■ ABOUT THIS EXERCISE ■
What is the number of lines in the material below that include the word "cell"? Write that number and nothing more.

_____

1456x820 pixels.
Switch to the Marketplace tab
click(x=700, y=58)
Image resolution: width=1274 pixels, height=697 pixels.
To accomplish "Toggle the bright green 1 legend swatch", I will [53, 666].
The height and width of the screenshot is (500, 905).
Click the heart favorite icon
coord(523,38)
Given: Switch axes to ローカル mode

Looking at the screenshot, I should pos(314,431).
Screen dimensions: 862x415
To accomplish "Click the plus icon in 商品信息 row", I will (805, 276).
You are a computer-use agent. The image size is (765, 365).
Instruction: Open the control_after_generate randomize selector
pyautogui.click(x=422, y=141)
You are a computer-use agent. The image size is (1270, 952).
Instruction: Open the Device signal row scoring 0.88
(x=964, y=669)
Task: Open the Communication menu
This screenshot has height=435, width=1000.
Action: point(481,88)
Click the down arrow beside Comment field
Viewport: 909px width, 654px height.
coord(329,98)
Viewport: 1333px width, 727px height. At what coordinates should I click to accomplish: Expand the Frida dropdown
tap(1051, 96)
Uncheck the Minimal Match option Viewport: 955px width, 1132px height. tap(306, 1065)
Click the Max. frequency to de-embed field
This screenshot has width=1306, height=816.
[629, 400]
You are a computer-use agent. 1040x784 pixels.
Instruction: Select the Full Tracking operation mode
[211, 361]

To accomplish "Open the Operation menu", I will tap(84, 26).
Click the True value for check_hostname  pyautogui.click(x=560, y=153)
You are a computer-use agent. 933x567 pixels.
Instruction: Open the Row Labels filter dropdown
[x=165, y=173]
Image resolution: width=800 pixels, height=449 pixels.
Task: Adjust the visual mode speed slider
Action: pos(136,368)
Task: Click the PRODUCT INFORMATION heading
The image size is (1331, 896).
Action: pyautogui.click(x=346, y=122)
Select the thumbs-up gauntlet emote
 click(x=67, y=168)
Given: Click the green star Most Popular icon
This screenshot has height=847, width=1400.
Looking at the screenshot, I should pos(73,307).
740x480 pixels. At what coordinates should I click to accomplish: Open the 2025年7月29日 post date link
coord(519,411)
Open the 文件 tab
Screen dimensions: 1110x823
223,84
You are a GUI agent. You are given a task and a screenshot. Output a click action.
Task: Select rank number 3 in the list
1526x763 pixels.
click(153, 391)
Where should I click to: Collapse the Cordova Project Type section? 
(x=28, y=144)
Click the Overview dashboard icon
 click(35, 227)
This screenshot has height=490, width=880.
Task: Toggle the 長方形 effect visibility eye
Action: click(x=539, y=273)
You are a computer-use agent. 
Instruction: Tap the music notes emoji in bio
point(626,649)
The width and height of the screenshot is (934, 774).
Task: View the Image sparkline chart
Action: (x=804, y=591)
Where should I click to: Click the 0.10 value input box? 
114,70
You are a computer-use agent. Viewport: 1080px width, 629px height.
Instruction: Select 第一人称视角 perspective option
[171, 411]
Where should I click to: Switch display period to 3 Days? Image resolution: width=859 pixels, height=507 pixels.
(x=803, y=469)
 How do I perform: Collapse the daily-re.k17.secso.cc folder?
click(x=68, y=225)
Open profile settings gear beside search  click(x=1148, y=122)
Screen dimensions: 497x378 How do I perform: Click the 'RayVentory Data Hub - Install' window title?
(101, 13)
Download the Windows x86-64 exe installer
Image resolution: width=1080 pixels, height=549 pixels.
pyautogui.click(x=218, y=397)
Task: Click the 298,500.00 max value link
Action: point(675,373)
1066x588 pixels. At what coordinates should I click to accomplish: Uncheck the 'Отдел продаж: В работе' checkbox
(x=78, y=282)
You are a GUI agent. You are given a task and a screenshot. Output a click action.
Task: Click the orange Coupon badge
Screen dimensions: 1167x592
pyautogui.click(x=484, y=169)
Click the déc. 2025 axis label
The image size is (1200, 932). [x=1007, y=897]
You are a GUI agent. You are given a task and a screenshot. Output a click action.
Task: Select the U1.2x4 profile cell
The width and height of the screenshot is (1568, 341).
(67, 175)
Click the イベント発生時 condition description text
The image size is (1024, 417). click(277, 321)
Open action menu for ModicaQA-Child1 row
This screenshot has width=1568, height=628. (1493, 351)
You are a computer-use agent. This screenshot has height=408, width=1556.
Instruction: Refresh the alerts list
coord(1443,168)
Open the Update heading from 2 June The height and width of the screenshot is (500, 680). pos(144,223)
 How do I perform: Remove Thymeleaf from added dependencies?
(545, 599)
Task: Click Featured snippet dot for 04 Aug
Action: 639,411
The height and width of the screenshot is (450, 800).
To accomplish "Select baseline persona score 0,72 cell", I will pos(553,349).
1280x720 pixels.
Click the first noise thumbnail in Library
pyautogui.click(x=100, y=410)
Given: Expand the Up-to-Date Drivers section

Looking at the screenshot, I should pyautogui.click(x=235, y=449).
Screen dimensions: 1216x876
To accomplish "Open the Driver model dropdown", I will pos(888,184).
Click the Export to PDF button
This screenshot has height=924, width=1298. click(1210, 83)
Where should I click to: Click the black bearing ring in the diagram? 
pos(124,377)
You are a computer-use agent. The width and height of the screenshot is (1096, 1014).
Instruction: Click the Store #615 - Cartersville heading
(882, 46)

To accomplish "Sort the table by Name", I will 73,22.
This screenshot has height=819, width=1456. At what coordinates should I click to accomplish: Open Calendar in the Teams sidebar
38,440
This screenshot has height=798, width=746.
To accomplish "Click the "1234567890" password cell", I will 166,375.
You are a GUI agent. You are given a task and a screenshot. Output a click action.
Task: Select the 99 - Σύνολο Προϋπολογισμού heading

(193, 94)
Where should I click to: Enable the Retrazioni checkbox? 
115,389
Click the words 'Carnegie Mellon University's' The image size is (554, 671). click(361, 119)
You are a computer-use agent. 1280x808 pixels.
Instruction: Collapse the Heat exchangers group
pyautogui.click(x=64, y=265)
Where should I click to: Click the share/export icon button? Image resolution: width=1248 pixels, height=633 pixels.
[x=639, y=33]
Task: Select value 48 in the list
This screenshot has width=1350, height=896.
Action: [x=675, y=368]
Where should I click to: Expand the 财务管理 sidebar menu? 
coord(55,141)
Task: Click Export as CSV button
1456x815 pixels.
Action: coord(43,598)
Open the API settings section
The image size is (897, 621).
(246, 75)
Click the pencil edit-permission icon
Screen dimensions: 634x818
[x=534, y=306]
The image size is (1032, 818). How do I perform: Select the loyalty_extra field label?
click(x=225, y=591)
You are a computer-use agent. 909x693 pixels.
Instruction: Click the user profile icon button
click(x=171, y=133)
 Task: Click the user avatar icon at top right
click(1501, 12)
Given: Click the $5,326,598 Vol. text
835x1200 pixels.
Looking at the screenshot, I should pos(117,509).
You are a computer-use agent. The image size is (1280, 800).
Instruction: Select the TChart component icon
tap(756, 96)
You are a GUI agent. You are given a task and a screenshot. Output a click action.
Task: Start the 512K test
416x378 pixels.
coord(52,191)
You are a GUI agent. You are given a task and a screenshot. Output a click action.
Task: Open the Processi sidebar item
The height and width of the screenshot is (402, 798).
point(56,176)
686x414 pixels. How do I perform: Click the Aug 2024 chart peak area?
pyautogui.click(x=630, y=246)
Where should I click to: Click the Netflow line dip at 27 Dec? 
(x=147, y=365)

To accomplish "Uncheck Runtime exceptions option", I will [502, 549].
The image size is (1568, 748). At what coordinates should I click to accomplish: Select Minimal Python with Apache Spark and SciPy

_____

■ COMPLETED EXERCISE ■
3